In Issue 54 of Games & Puzzles (November 1976), Nick Palmer noted that this game was more of an operational game than a tactical game, but still felt the game had "sudden changes in fortune and tension over every salvo." He commented that the interest of the game was increased by "an unusually well-thought-out set of scenarios, with some particularly attractive campaign versions allowing the players to choose their own forces for various specified tasks."  He concluded by giving the game an above-average Excitement rating of 4 out of 5. In his 1977 book The Comprehensive Guide to Board Wargaming, Palmer continued in this vein, calling Dreadnought "an excellent game" and noting "Rather unusually in a naval game, the accent is on playability rather than enormous detail, and the result is fast-moving and frequently tensely exciting."

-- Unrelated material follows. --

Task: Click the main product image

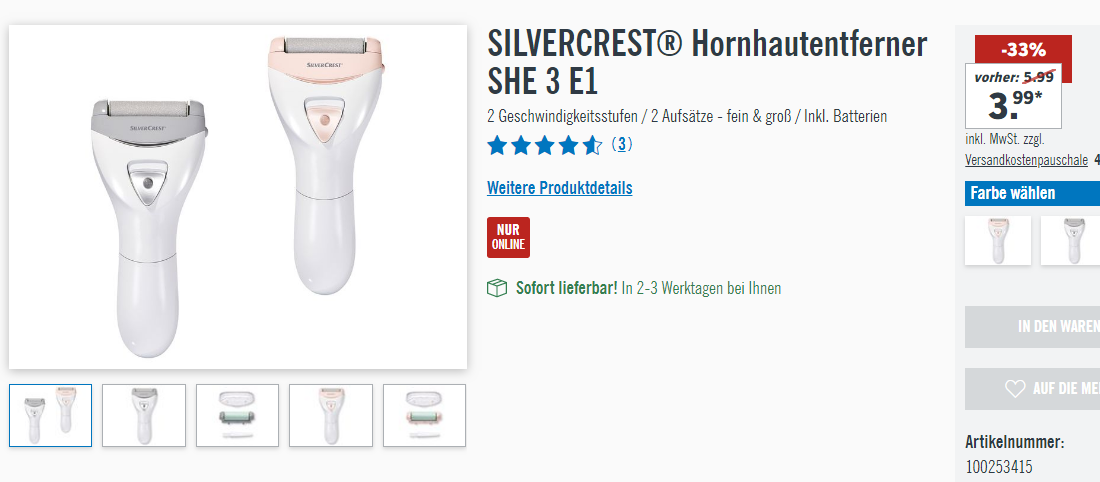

In Issue 24 of Moves, Steve List compared Dreadnought to Avalon Hill's Jutland, and found that complex maneuvering in Jutland is difficult, but "since [Dreadnoughts] mechanics of movement are simple and straight-forward. intricate maneuvers are quite feasible and can be considered the main point of the game." While List found that "Dreadnought is far more convenient to play", he thought that "Anyone interested in naval warfare should have both games in his collection."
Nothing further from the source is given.